Book Review: Rethinking A Lot
Rethinking a Lot: The Design and Culture of Parking, is a book that looks at a banal, yet salient feature of our present day cities, the parking lot, and makes a case for why and how these sites are crucial nodes for intervention and regeneration in our often bleak and desolate, urban environments. Its author, Eran Ben Joseph has been head of the planning and urban studies department at MIT from 2013 to 2020 where he taught courses in sustainable site planning technologies, urban retrofitting, urban and physical design and standards and regulations. Parallely he has also authored and co authored other books namely, ReNew Town: Adaptive Urbanism and the Low Carbon Community, The Code of the City: Standards and the Hidden Language of Place Making and Streets and the Shaping of Towns and Cities while also leading national and international multidisciplinary projects Singapore, Barcelona and Washington DC amongst other places. Published in 2012, the book’s primary area of study is the United States in conjunction with other developed countries in the western hemisphere. It looks at the advent of the automobile and the ways in which cities have morphed to accommodate their growing needs.
This book is divided into three sections, each cleverly named using a pun on the word ‘lot’. The first section, ‘A lot in Common’, establishes the context for the rest of the book with interesting facts and infographics, revealing how deeply embedded parking spaces are to American cities. According to a survey cited by the author, the average American city dedicates as much as 40% of its land solely to parking spaces including that which is on-street, making parking lots one of the most commonplace urban experiences in the country. The author then talks about how their functionalities have evolved over time to accommodate the myriad needs of the people of the city from boondockers and tailgaters to farmers marketeers, youngsters wanting to party, catholic christians wanting to pray and local entrepreneurs wanting to sell their wares. This section culminates with a note on how the parking lot is often the first and last impression most people have of a place, making it all the more vital to pay careful attention to their design and aesthetic.

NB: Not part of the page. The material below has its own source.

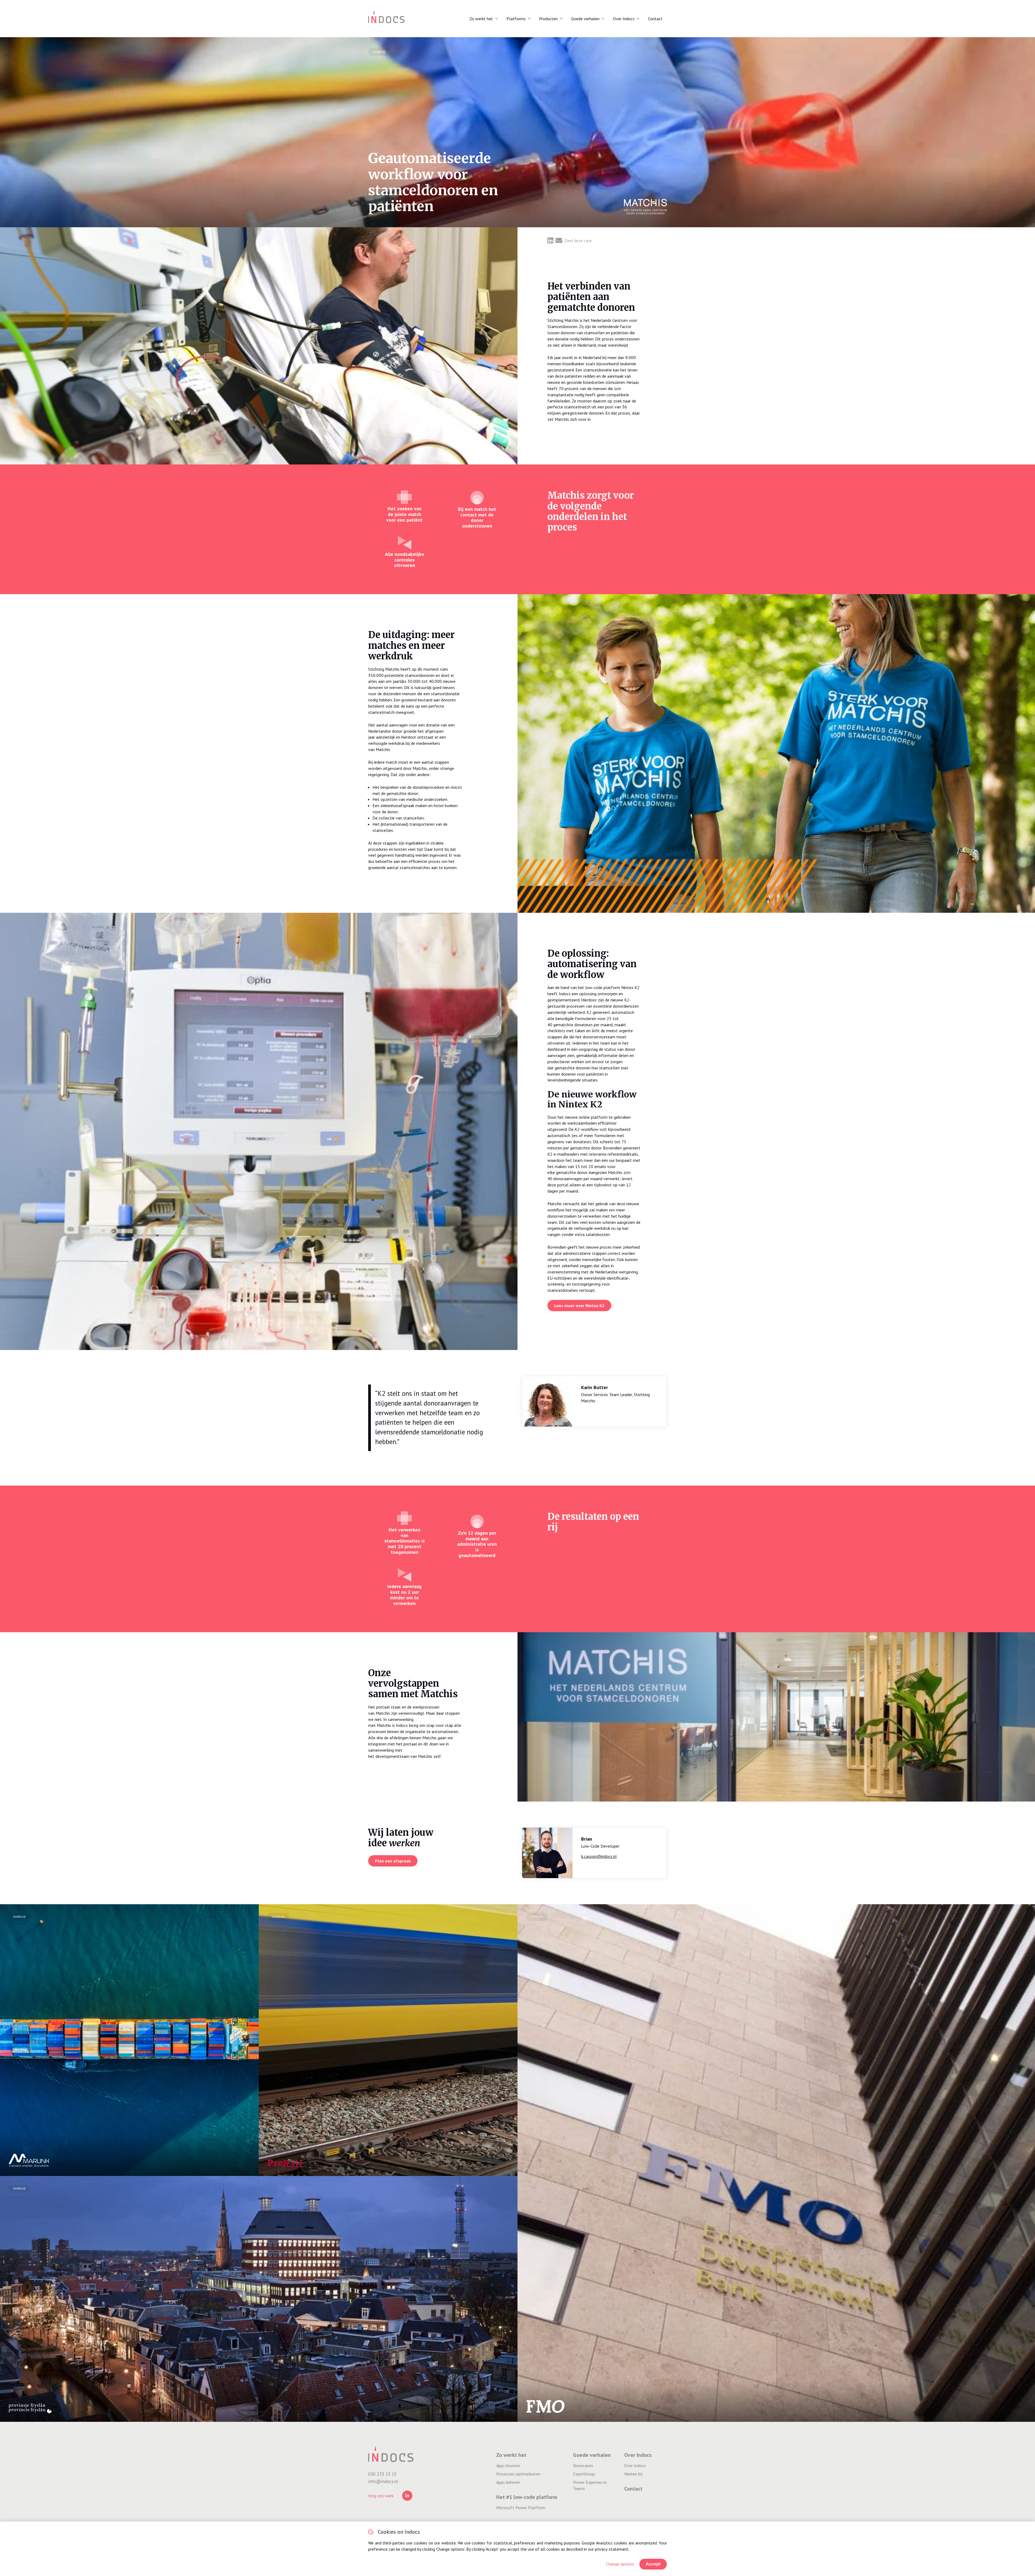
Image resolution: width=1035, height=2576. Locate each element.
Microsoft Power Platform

The second section called ‘Lots of Time’ looks at transport policy and infrastructure historically, going as far back as 705 BCE when the Assyrian king Sennacherib made a rule preventing people from parking their animals and chariots along a 24meter wide road within his kingdom. The section then goes on to describe how the ‘bicycle craze era’ in the 1890s contributed to the experimentation on, and development of, roads across American cities, followed by an etymology of the word ‘park’ and how it evolved from having a seemingly pleasant connotation of landscaped greenery into the idea of a stationary vehicle. The author then discusses how governments negotiated mandatory parking policies in downtown or CBD areas of cities and the way in which womens’ predispositions of having had historically been condemned to the domestic realm shaped parking reforms that came up during the early 1900s. After thoroughly taking the reader through many years of policy and development in the area of vehicular parking, this section finally culminates by describing tried and tested methods to mitigate the lot’s adverse effects on the environment.
In the third and last section of the book, titled ‘lots of excellence’ the author presents concrete examples of ways in which artists, designers and innovators have been engaging with the parking lot in the recent past as sites ripe with opportunity. These examples include works by notable architects like Zaha Hadid and Renzo Piano, the latter of whom has been cited for his redesign of the Fiat Lingotto factory in Turin, Italy, where he successfully integrates the building into its surroundings using landscaping as a means to organise vehicular parking in the adjacent open areas. The author further describes grassroots movements such as the ‘Shakespeare’s Lot’ and an annual Park(ing) day event in San Francisco where participants rent parking spaces for uses alternative to that of parking as a way to question space allocation in cities. Other interventions include making the lot into a space with flexible functionalities inspired by Colin Buchanan’s idea of a ‘shared street’, overlaying the parking lot grid with that of an orchard for added aesthetic value and methods by which to prevent stormwater runoff using de-piping techniques.
All in all, this book gives its reader an expansive understanding of all things parking, making it a very handy reference for anyone engaging within this area of research.